Task instructions:
Can you render the lines of all the items below as a Markdown table with the columns "Row" and "Item line", numbering each row and leaving out blank lines and the pictures?
--- Begin ---
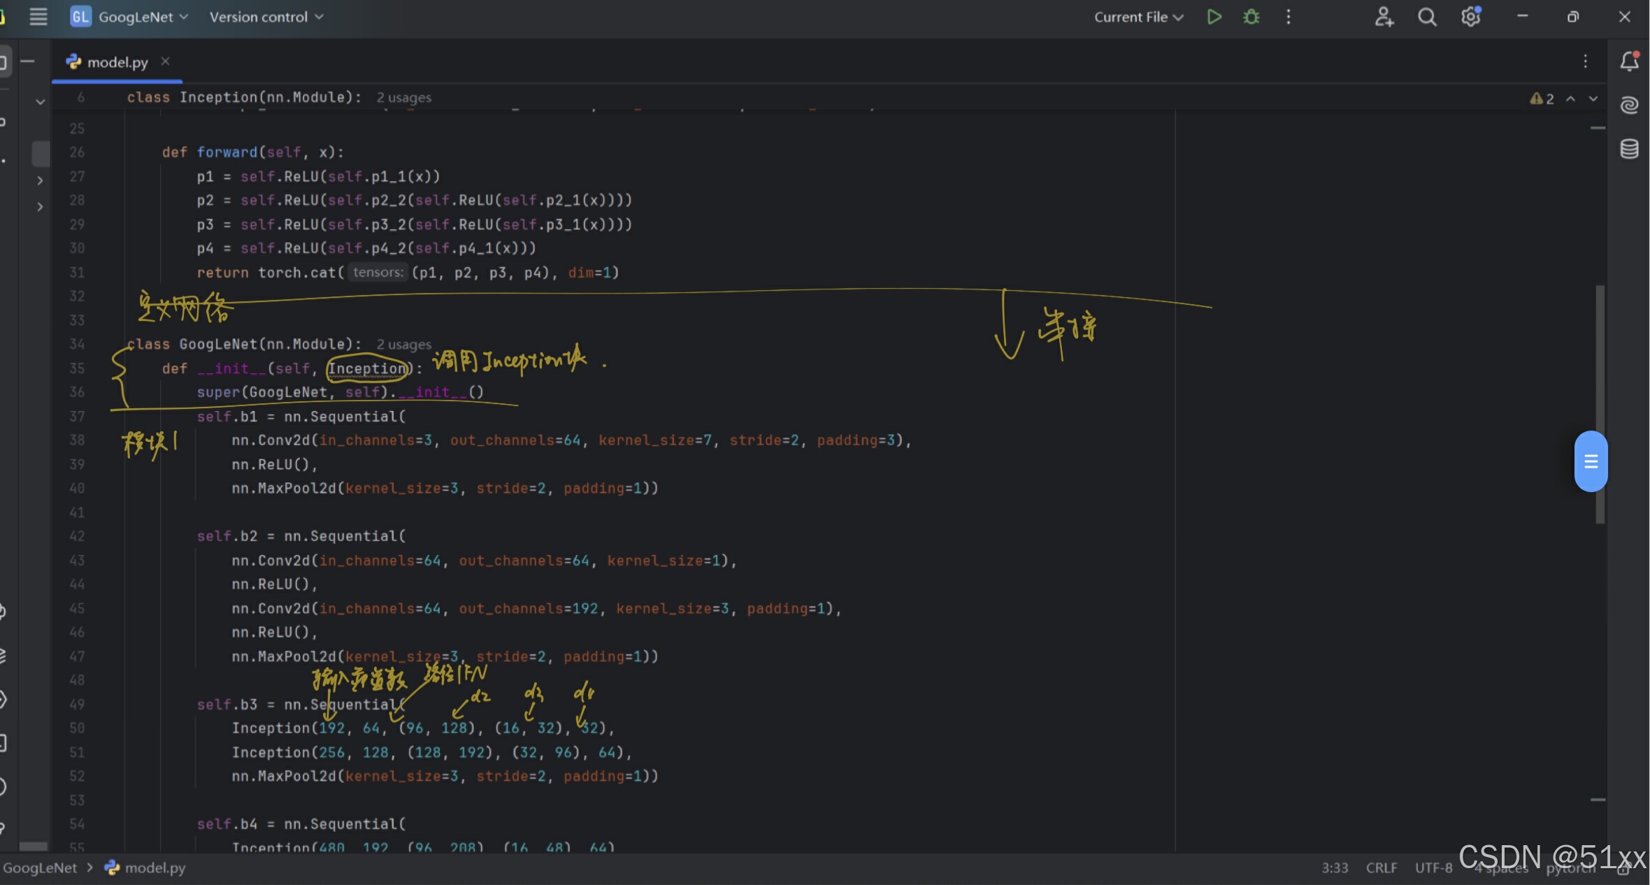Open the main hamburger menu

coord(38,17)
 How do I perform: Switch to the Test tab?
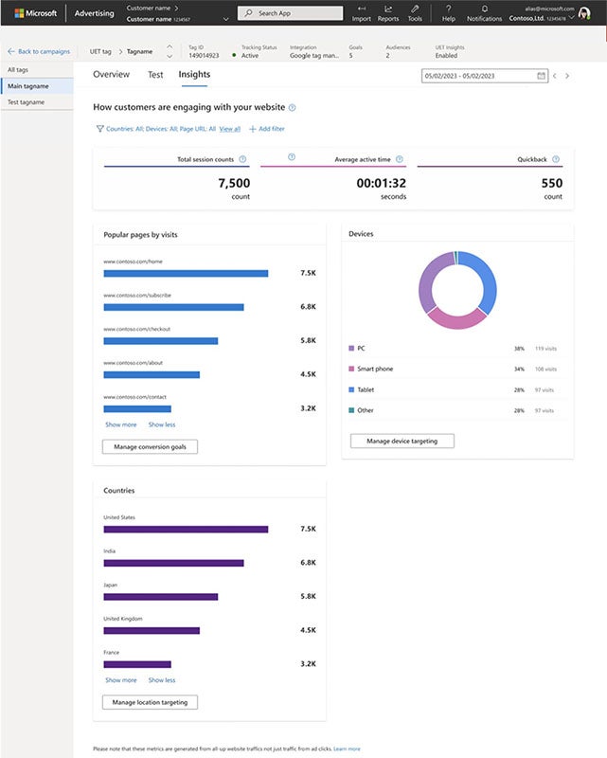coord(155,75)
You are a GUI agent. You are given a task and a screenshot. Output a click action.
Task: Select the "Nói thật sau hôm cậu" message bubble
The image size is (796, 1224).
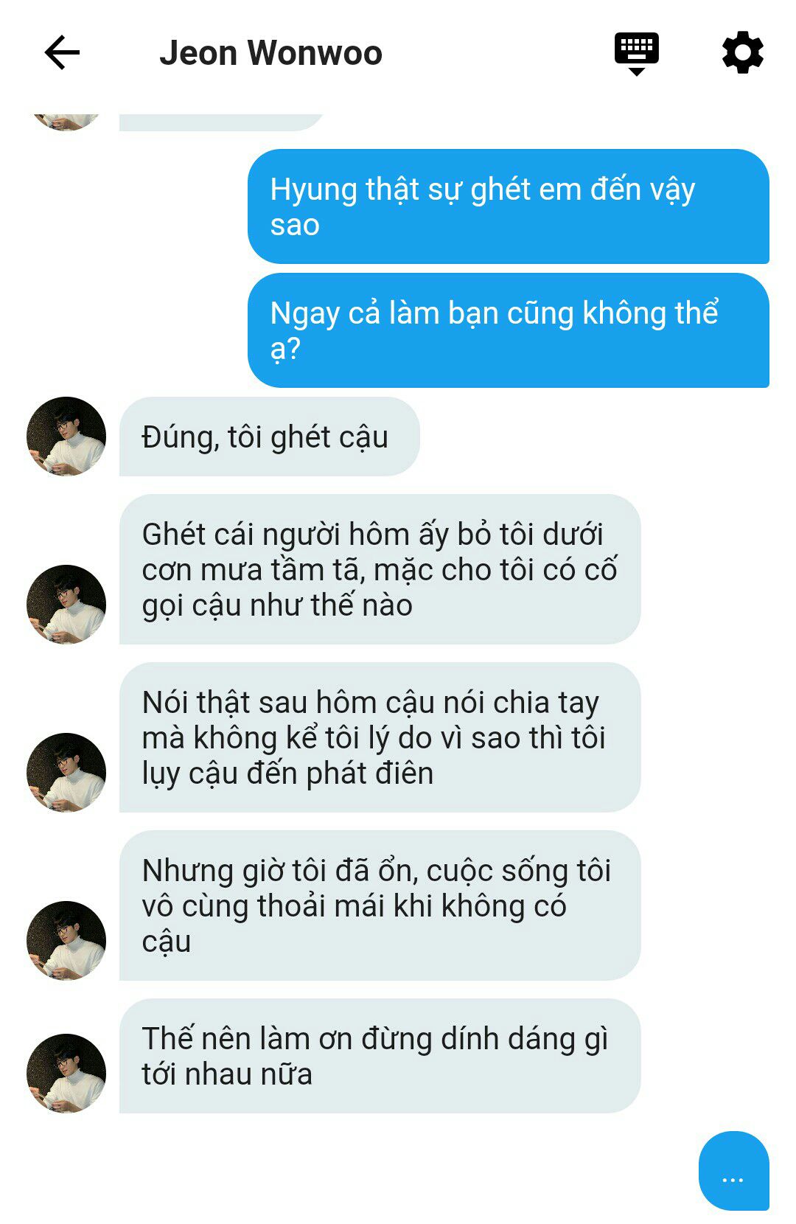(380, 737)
--- End ---
Full solution:
| Row | Item line |
|---|---|
| 1 | Open the main hamburger menu |
| 2 | coord(38,17) |
| 3 |  How do I perform: Switch to the Test tab? |
| 4 | coord(155,75) |
| 5 | You are a GUI agent. You are given a task and a screenshot. Output a click action. |
| 6 | Task: Select the "Nói thật sau hôm cậu" message bubble |
| 7 | The image size is (796, 1224). |
| 8 | (380, 737) |